No, it’s not a dramatic reinvention of Apple Music’s mobile experience: the sections are the same and the overall visual aesthetic is largely carried over between versions. But here, you get a proper Android navigational experience. The “hamburger” menu icon is there on the upper left to tap, or you can pull out the same menu drawer by swiping from the left side. Putting the various sections in that menu means they aren’t available on-screen at all times as small buttons, but it also minimizes the clutter to some extent.
All told, it’s a fair balance between approaches. You get the familiar look of Apple Music on iOS with concessions to how things are done on Android, and it all works well. The screens can still feel cluttered in places, but that’s something for Apple to refine across the board as the service matures. The Android version even gets a little extra customization in the form of the ability to set the size of your local playback cache, which helps smooth out playback and trim data waste.

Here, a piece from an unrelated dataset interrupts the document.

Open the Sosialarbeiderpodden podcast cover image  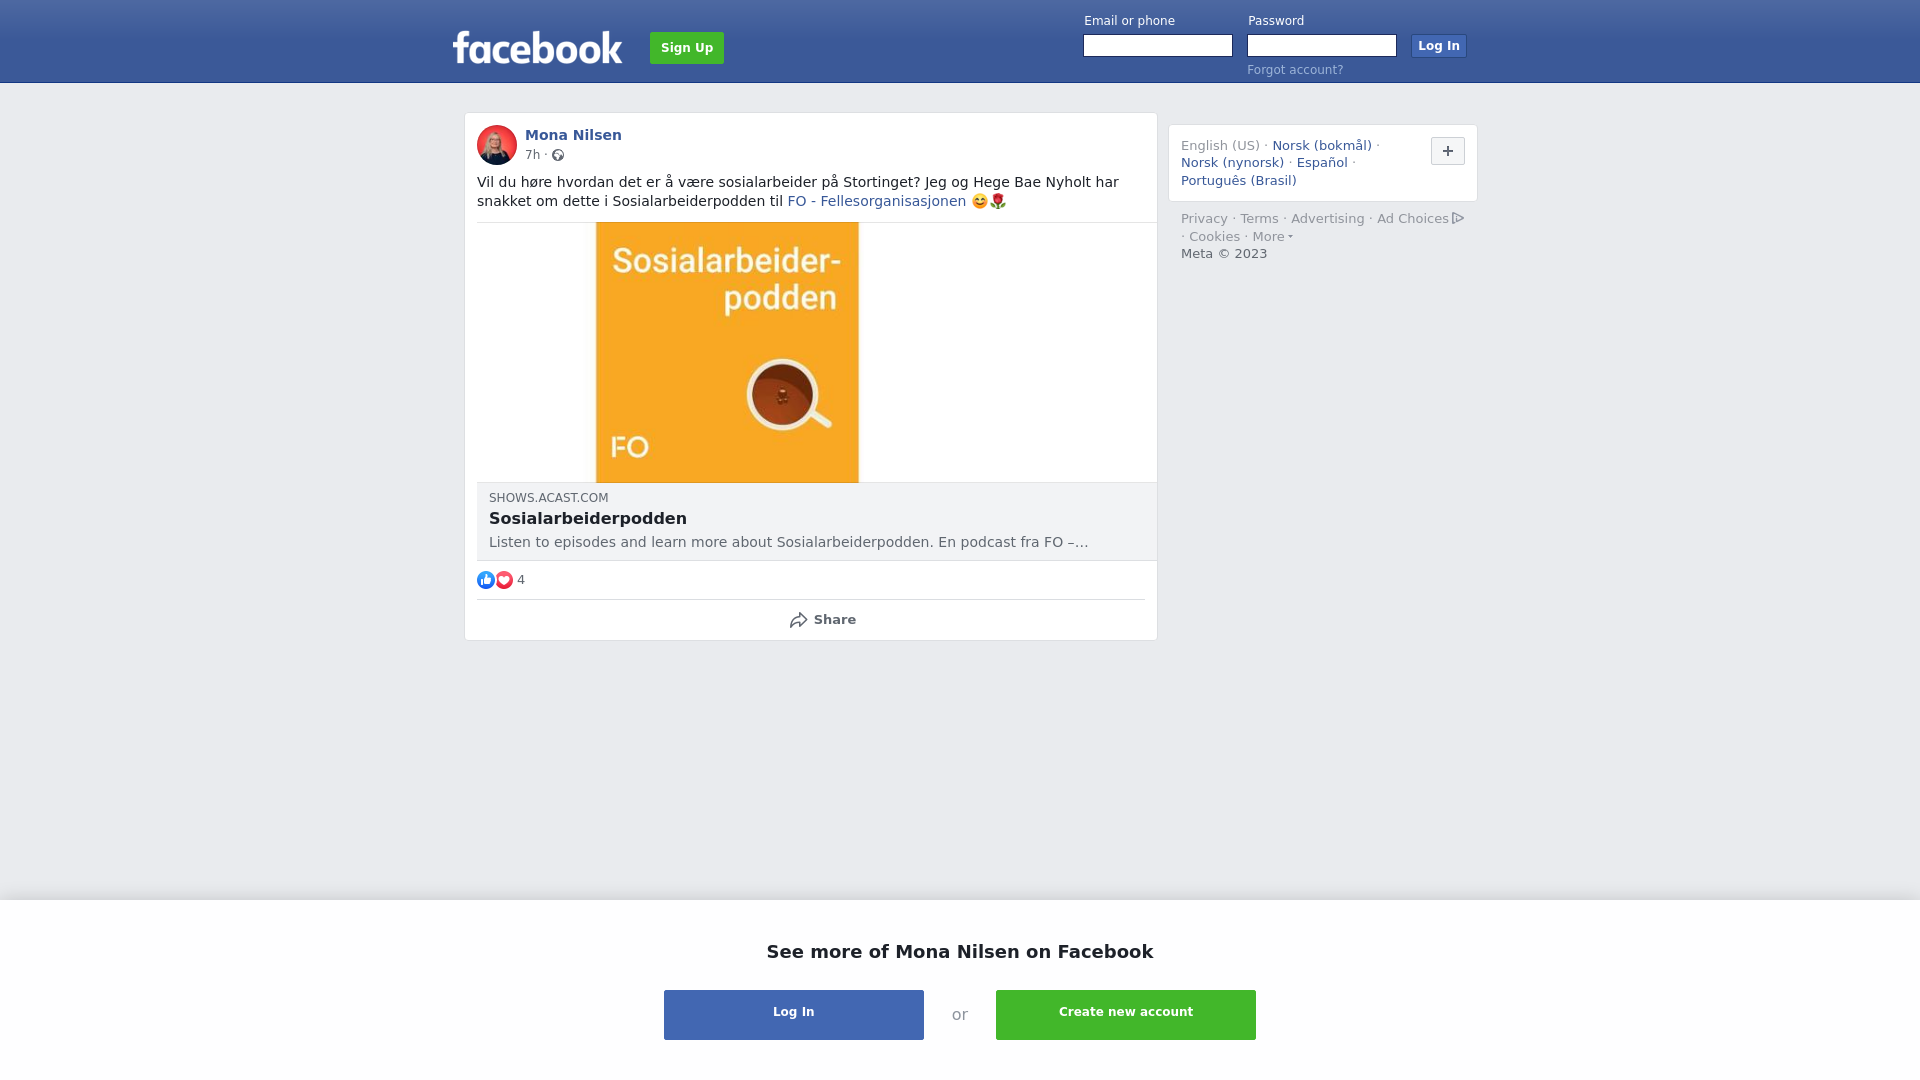(727, 352)
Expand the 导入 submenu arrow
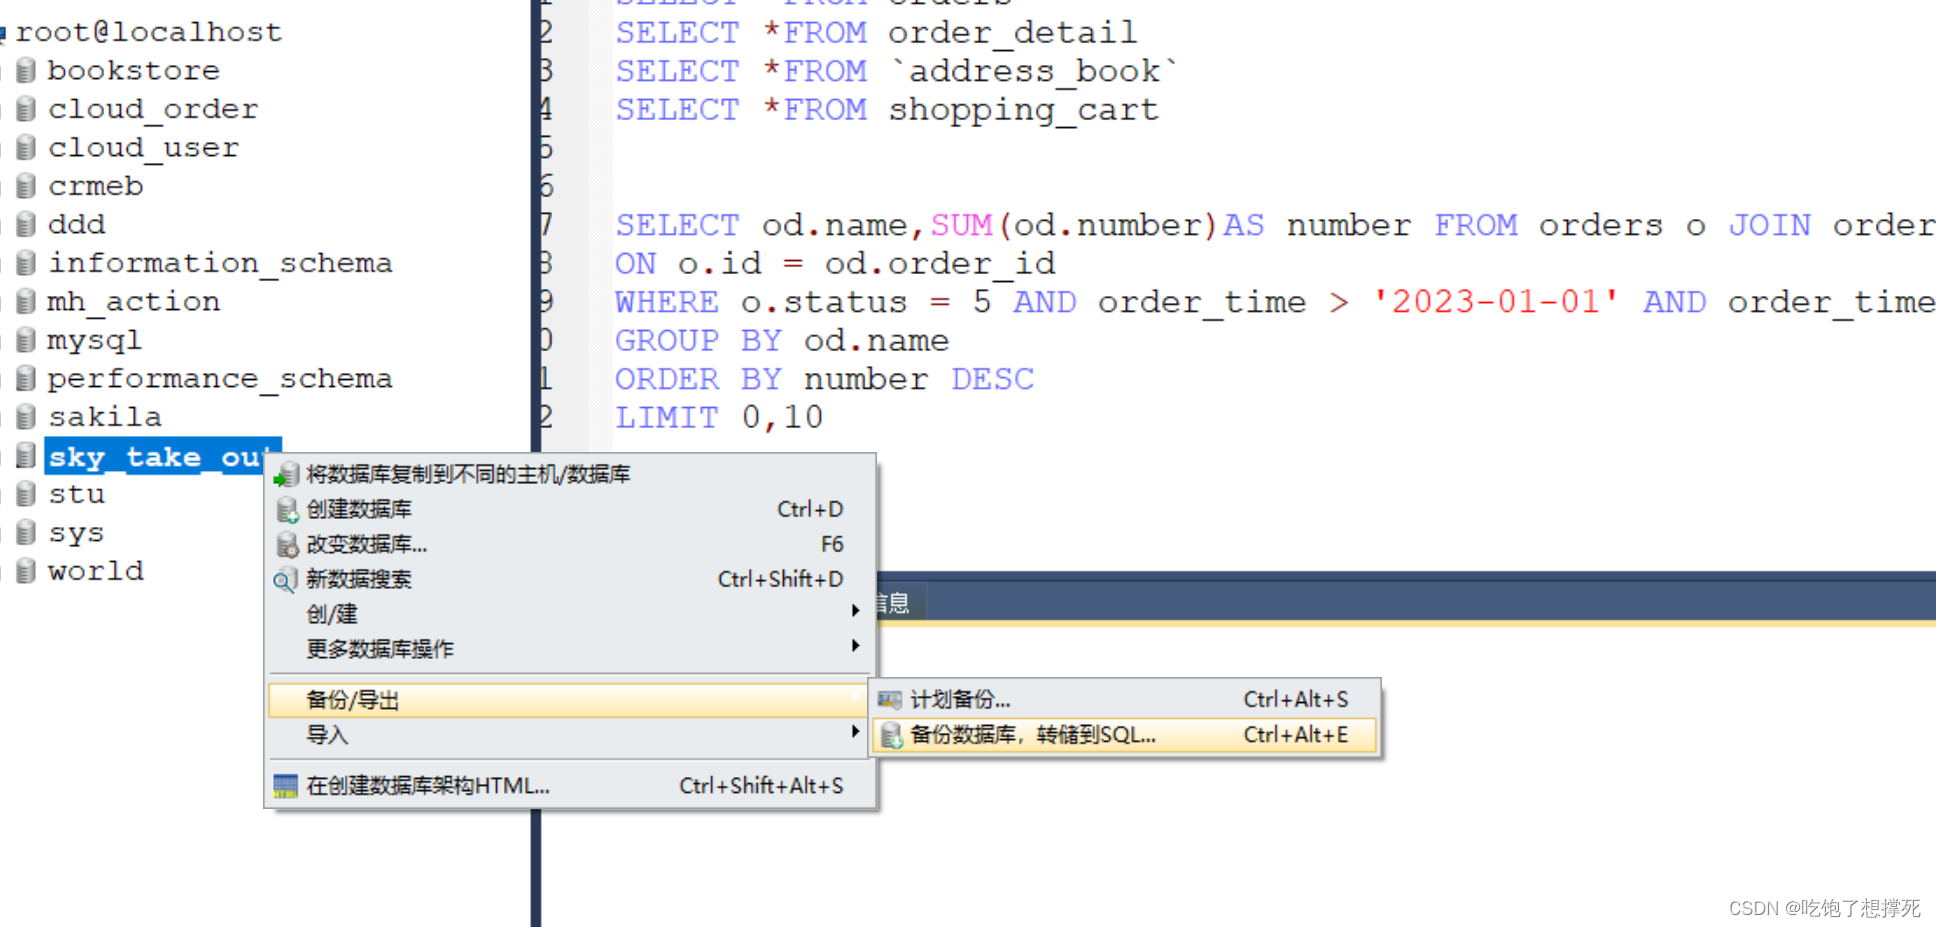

Rather than always-visible buttons, you’ll tap the hamburger button or pull out the drawer for section access.
Unfortunately, one of Apple Music’s biggest perks isn’t yet fully available from an Android phone: the well-priced family plans. While Spotify charges $5 per additional user on your family plan over the $10 base fee, Apple Music only wants $5 extra in total for up to five more users. Got a six-person family? It’s still just $15 a month.
That’s awesome, but the Apple Music beta on Android doesn’t allow family sign-ups from the app. You’ll need either an iOS device or Mac to tackle that process. You can sign up your family from iOS or Mac and then use that account on an Android device, or just sign up for a single account via Android and then convert it later on one of those devices. Surely Apple will sort out its family plan issues by the time those three-month trials end, so the latter option might make sense if you don’t own any Apple hardware.
You can sign up for a free trial as a single user, but family accounts require a Mac or iOS device to create or convert.
Sadly, Apple Music also isn’t fully compatible with Google Now voice commands at this point; if you ask Google Now to play an artist or song, Apple Music won’t be listed as one of the available apps, and you can’t ask Now to go directly to something in the app. There’s no word yet on whether that functionality is even planned (we’d love to have it), but it would be a helpful addition to help put it on par with other Android streaming options.